_DATASET RECORDS_

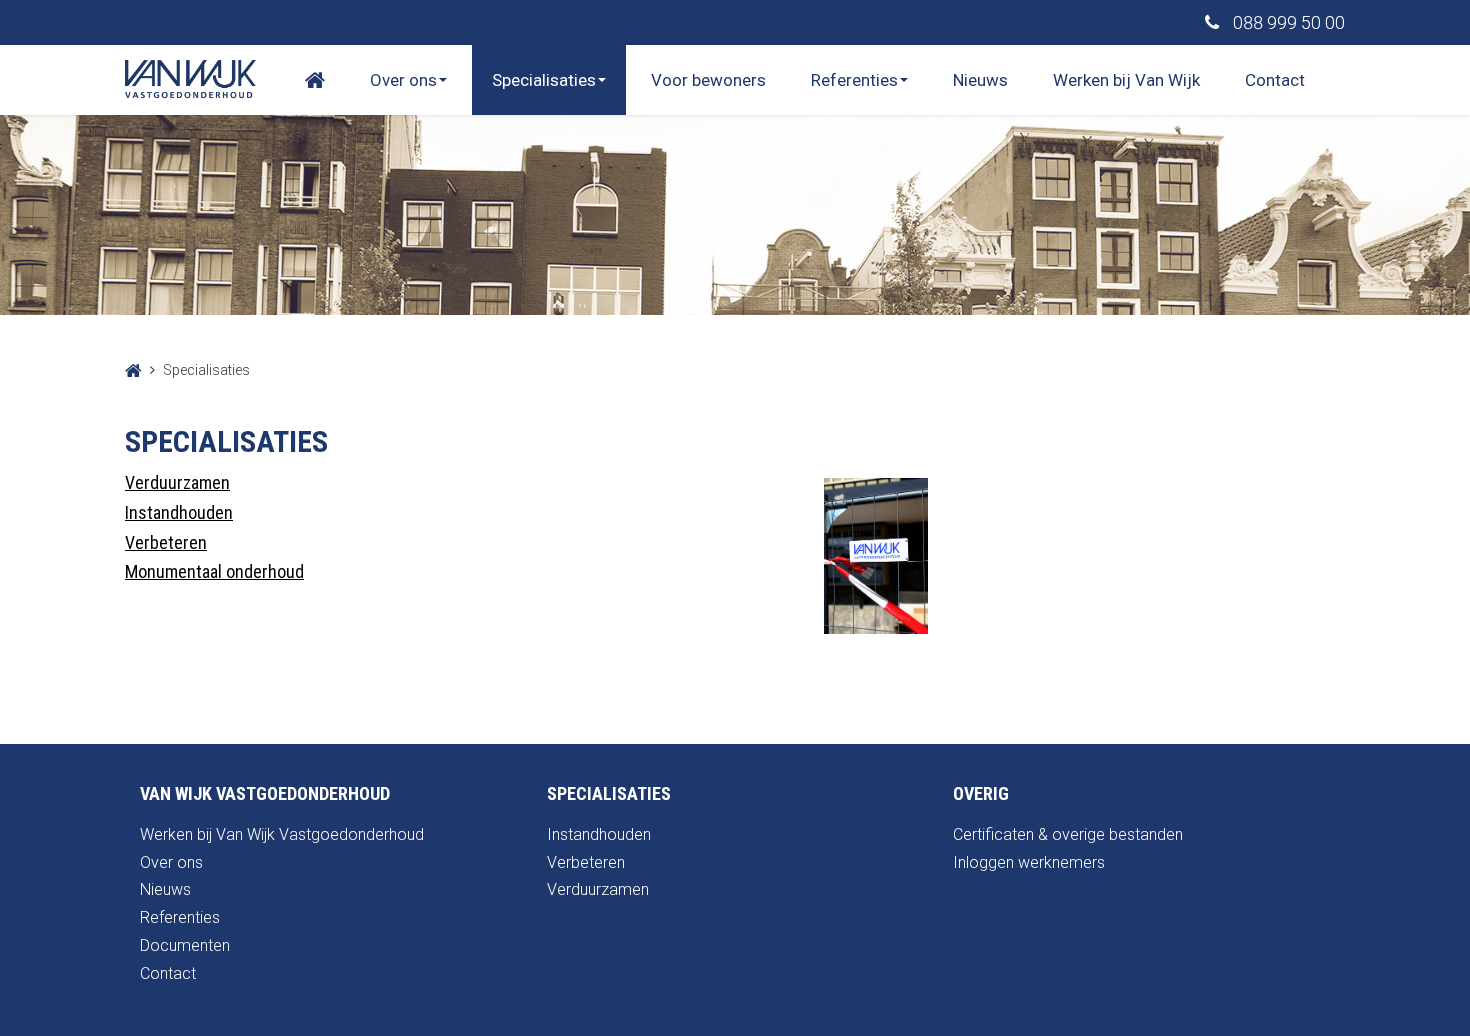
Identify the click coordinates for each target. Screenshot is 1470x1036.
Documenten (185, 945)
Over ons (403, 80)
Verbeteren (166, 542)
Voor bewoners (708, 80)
--
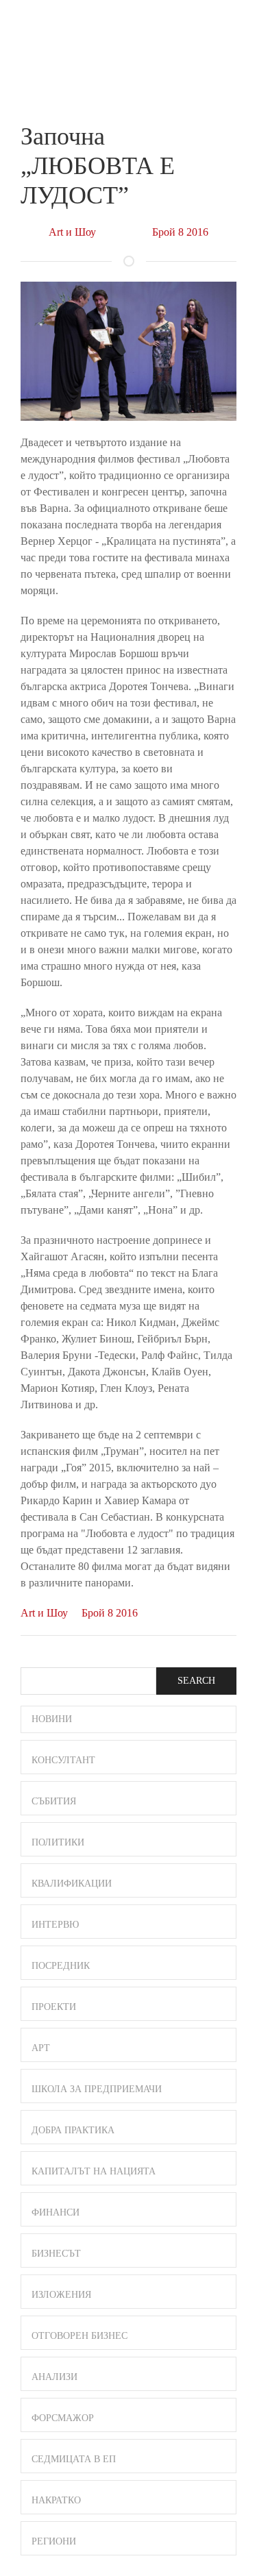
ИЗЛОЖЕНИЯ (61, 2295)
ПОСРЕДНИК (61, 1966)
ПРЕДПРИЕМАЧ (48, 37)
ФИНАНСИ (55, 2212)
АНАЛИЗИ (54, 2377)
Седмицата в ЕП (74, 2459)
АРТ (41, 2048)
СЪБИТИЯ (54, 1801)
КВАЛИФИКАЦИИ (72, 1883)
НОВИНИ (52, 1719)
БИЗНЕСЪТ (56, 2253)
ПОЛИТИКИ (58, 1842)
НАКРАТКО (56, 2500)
--
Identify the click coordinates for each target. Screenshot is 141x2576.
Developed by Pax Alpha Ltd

_EXERCISE DIRECTIONS_
For this exercise, please output exactly the lines above starting at the line with "ПРЕДПРИЕМАЧ (48, 37)" and ending at the line with "НАКРАТКО (56, 2500)", ends included.

_SOLVED PROBLEM_
ПРЕДПРИЕМАЧ (48, 37)
ФИНАНСИ (55, 2212)
АНАЛИЗИ (54, 2377)
Седмицата в ЕП (74, 2459)
АРТ (41, 2048)
СЪБИТИЯ (54, 1801)
КВАЛИФИКАЦИИ (72, 1883)
НОВИНИ (52, 1719)
БИЗНЕСЪТ (56, 2253)
ПОЛИТИКИ (58, 1842)
НАКРАТКО (56, 2500)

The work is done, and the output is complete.